Business: A table contains a lot of data (ID is the auto-incrementing primary key), and some of the data contains duplicate data.
Objective: To delete the duplicate data and retain the data inserted for the first time, and keep other data unaffected.
Problem solving process:
Step 1: Find the ID (save_id) of all data to be retained)
SELECT id as save_id FROM yujing.alarm_event_info_snapshot aeis where aeis.event_id in (SELECT ae.id FROM yujing.alarm_event ae where ae.event_uuid like 'yuanwtj_%') group by (aeis.event_id)
After optimization:
SELECT aeis.id as save_id FROM yujing.alarm_event ae right join yujing.alarm_event_info_snapshot aeis on aeis.event_id = ae.id where ae.event_uuid like 'yuanwtj_%' group by (aeis.event_id)
Step 2: Obtain the ID (all_id) of all related data)
SELECT aeis.id as all_id FROM yujing.alarm_event_info_snapshot aeis where aeis.event_id in (SELECT ae.id FROM yujing.alarm_event ae where ae.event_uuid like 'yuanwtj_%') order by aeis.event_id
After optimization:
SELECT aeis.id as all_id FROM yujing.alarm_event ae right join yujing.alarm_event_info_snapshot aeis on aeis.event_id = ae.id where ae.event_uuid like 'yuanwtj_%'
Step 3: Get the ID (del_id) of the data to be deleted)
select ad.all_id as del_id from (SELECT aeis.id as all_id FROM yujing.alarm_event_info_snapshot aeis where aeis.event_id in (SELECT ae.id FROM yujing.alarm_event ae where ae.event_uuid like 'yuanwtj_%')) as ad where ad.all_id not in (SELECT id as save_id FROM yujing.alarm_event_info_snapshot aeis where aeis.event_id in (SELECT ae.id FROM yujing.alarm_event ae where ae.event_uuid like 'yuanwtj_%') group by (aeis.event_id))
After optimization:
select ad.all_id as del_id from (SELECT aeis.id as all_id FROM yujing.alarm_event ae right join yujing.alarm_event_info_snapshot aeis on aeis.event_id = ae.id where ae.event_uuid like 'yuanwtj_%') as ad left join (SELECT aeis.id as save_id FROM yujing.alarm_event ae right join yujing.alarm_event_info_snapshot aeis on aeis.event_id = ae.id where ae.event_uuid like 'yuanwtj_%' group by (aeis.event_id)) as sd on ad.all_id = sd.save_id where sd.save_id is null
Step 4: delete all nodes by ID. Note that if a large amount of data in MySQL needs to be deleted in batches, I finally use the ETL Tool to delete nodes in batches.

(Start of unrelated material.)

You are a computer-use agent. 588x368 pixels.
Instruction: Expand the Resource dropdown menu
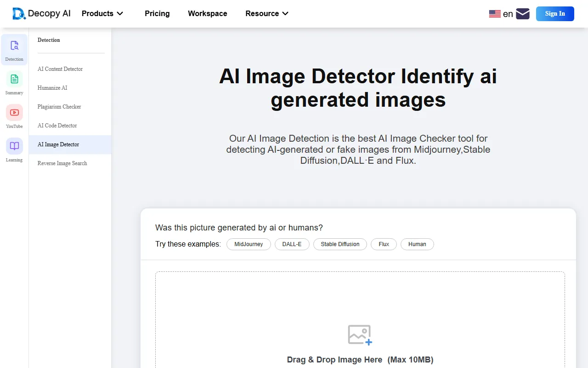(267, 14)
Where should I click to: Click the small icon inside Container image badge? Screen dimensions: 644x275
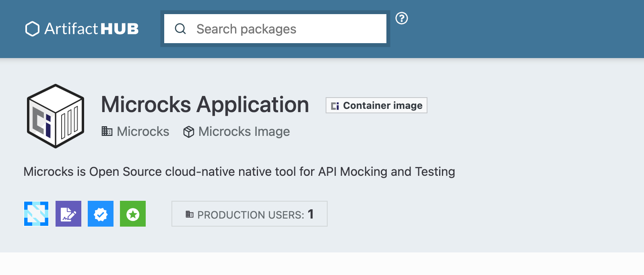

Summary: in MySQL databases, it is recommended that you do not dynamically obtain matching values in queries with the in or not in keywords in SQL statements. When there is a large amount of data, they are very inefficient to use, you can use left and right connections instead of in operations, which will increase the efficiency by many times, especially in large data volumes.